Concept learning of parameterized quantum models from limited measurements
Beng Yee Gan, Po-Wei Huang, Elies Gil-Fuster, Patrick Rebentrost
TL;DR
The paper develops a kernel-based, probabilistic framework for learning parameterized quantum models under finite measurement shots, revealing an asymmetry: increasing the number of training inputs $N_1$ improves learning even in the single-shot regime ($N_s=1$), while increasing $N_s$ yields diminishing returns beyond a constant factor. It characterizes the learning process as $p$-concept learning with explicit and implicit losses, provides Alphatron-like algorithms with provable guarantees, and shows how a Lipschitz link function mitigates shot-noise–induced variance. The work also connects PQCs to classical surrogates via Fourier representations and Random Fourier Features, deriving error bounds for both link-assisted and link-free models, and validates the theory through numerical experiments on data-reuploading PQCs. Overall, it offers budget-aware guidance for collecting classical training data and refining classical surrogates of quantum models, with implications for robust classical learnability in the presence of shot noise.
Abstract
Classical learning of the expectation values of observables for quantum states is a natural variant of learning quantum states or channels.

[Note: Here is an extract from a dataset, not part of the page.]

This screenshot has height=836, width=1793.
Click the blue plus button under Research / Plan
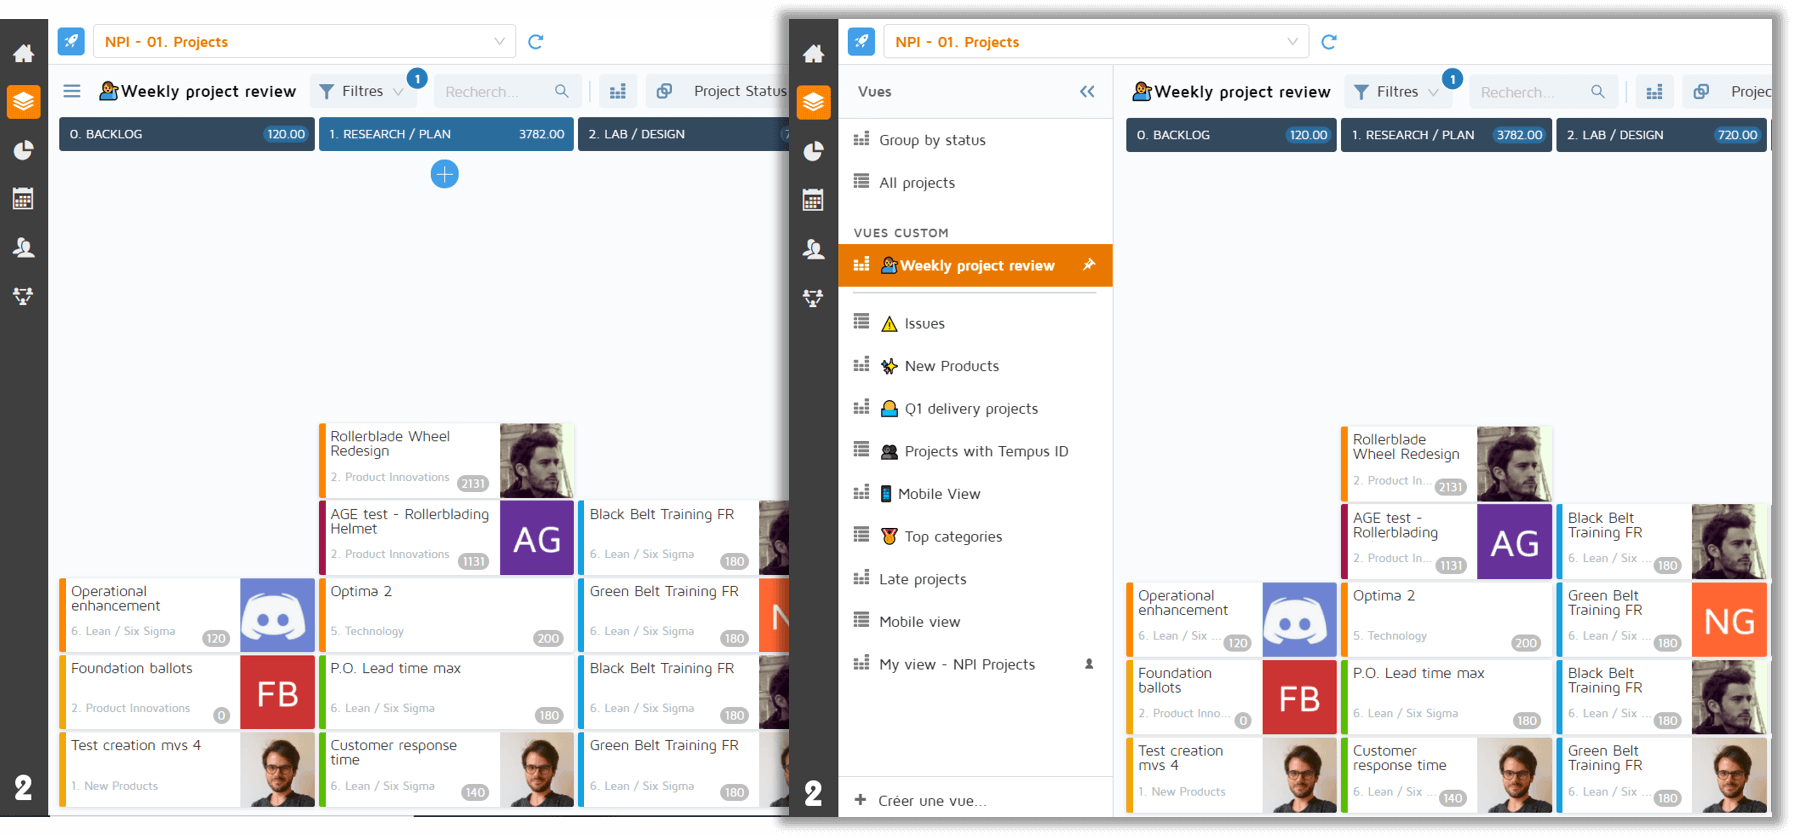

While learning-theoretic frameworks establish the sample complexity and the number of measurement shots per sample required for learning such statistical quantities, the interplay between these two variables has not been adequately quantified before. In this work, we take the probabilistic nature of quantum measurements into account in classical modelling and discuss these quantities under a single unified learning framework. We provide provable guarantees for learning parameterized quantum models that also quantify the asymmetrical effects and interplay of the two variables on the performance of learning algorithms. These results show that while increasing the sample size enhances the learning performance of classical machines, even with single-shot estimates, the improvements from increasing measurements become asymptotically trivial beyond a constant factor. We further apply our framework and theoretical guarantees to study the impact of measurement noise on the classical surrogation of parameterized quantum circuit models. Our work provides new tools to analyse the operational influence of finite measurement noise in the classical learning of quantum systems.